After hitting an impasse in contract talks this off-season, the star quarterback Lamar Jackson and the Baltimore Ravens reached an agreement in principle on a five-year deal on Thursday, Jackson announced in a video posted on the team’s Twitter account.
“For the last few months, there’s been a lot of ‘he said, she said,’ a lot of nail biting, a lot of head scratching going on,” Jackson, 26, said before announcing that he would “light up” the Ravens’ home stadium for the next five years.
Financial terms of the deal were not immediately announced by the team.
Jackson won the league’s Most Valuable Player Award in 2019 but entered the 2022 season with one year remaining on his rookie contract. Uncertainty had hung over Jackson’s future in Baltimore as he and the team were unable to agree on terms for an extension, and contract talks were paused until the off-season. In March, still unable to agree to terms, the team gave Jackson the nonexclusive franchise tag, which is worth about $32 million annually and allowed him to negotiate with other teams.

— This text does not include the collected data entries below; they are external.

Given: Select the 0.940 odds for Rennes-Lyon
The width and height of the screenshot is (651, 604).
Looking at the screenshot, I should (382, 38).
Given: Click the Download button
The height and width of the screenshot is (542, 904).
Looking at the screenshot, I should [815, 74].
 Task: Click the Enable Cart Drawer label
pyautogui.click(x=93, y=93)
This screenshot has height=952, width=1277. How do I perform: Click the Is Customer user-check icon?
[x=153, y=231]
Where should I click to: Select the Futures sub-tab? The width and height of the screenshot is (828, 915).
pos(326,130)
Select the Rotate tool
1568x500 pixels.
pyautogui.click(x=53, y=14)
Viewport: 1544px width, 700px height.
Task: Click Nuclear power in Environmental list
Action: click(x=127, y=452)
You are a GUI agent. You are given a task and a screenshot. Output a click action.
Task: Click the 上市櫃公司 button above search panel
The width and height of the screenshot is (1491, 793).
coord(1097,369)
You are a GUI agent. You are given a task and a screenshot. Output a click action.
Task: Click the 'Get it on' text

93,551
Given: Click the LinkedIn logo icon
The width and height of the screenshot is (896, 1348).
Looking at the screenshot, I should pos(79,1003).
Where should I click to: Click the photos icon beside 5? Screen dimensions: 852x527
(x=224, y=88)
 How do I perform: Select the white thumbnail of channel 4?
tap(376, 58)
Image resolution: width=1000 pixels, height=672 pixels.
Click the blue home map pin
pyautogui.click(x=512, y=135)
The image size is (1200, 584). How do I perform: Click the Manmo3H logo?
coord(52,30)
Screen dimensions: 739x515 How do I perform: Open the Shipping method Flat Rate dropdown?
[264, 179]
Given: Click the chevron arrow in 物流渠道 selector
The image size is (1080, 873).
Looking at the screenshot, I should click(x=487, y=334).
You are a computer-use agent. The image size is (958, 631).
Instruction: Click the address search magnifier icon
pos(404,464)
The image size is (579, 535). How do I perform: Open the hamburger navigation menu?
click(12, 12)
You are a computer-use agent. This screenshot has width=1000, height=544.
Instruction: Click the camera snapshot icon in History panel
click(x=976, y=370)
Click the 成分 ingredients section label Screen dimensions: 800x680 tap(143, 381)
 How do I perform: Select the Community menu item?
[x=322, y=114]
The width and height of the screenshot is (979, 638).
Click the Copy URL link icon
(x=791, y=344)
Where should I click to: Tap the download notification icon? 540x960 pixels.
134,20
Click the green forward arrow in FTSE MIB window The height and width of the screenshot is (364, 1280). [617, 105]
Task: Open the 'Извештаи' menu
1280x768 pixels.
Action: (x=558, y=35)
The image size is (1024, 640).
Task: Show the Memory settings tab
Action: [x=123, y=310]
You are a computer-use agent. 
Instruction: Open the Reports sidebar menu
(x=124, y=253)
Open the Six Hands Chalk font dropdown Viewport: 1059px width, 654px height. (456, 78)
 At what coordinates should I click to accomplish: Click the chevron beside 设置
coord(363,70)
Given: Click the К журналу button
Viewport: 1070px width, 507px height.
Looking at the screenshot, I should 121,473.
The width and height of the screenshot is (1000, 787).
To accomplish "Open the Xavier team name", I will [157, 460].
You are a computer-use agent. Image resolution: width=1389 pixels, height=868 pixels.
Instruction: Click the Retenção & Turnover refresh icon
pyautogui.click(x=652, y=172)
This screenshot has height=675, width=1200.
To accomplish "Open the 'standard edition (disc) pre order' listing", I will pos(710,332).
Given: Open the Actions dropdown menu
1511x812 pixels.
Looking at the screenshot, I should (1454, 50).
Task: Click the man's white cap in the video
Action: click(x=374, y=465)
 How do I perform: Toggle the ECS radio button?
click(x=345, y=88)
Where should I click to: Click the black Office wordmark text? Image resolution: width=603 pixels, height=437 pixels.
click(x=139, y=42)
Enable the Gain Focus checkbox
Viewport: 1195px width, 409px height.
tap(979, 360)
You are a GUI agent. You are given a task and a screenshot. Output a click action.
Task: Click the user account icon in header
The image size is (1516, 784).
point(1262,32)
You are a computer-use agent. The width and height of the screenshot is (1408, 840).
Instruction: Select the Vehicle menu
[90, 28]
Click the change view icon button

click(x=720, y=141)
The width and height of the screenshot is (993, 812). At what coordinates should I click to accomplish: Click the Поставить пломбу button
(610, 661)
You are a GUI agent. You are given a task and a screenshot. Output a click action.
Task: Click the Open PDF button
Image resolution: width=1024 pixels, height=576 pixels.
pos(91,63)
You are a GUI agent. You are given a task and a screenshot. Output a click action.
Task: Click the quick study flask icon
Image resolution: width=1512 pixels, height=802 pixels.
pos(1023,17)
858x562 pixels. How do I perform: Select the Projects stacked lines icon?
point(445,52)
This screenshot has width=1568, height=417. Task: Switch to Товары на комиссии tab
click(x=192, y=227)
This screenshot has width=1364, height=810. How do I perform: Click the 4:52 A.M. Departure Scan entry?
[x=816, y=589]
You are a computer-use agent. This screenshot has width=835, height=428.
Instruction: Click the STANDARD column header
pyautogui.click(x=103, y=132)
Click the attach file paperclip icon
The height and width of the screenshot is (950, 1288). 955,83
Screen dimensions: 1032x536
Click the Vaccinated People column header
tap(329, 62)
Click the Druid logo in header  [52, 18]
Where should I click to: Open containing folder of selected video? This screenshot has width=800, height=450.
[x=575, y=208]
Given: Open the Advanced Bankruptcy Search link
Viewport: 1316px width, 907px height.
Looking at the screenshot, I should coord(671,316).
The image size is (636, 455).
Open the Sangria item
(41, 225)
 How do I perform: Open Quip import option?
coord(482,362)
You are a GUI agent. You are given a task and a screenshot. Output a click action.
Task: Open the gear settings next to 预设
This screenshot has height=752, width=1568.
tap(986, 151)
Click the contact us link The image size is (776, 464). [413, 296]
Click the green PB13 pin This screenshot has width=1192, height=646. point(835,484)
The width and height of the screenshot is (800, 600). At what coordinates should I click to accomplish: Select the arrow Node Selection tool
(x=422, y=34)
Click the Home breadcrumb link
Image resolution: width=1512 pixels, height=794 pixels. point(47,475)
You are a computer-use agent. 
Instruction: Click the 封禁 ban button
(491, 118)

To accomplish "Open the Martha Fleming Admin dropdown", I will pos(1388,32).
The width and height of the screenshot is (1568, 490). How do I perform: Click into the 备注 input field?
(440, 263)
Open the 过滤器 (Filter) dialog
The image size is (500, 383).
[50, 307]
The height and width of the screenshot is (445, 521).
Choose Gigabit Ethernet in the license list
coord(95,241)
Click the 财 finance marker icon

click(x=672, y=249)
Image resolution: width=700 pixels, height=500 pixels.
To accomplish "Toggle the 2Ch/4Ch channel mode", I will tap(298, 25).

Jackson said on Twitter last month that he requested a trade in early March, because the Ravens had “not been interested in meeting my value.”
Other quarterbacks around the league signed new deals or found new teams via trade, including Aaron Rodgers’s move from Green Bay to the Jets earlier this week, while Jackson’s situation with the Ravens seemed to be locked in a stalemate — until the team’s announcement Thursday, hours before the start of the N.F.L. draft.
The Ravens selected Jackson with the final pick of the first round in the 2018 N.F.L. draft. He took over as the team’s starter midway through his rookie season, after an injury to Joe Flacco. He led the Ravens to the playoffs in four of the past five seasons, though he sat out the team’s wild-card game in January after suffering a late-season knee injury.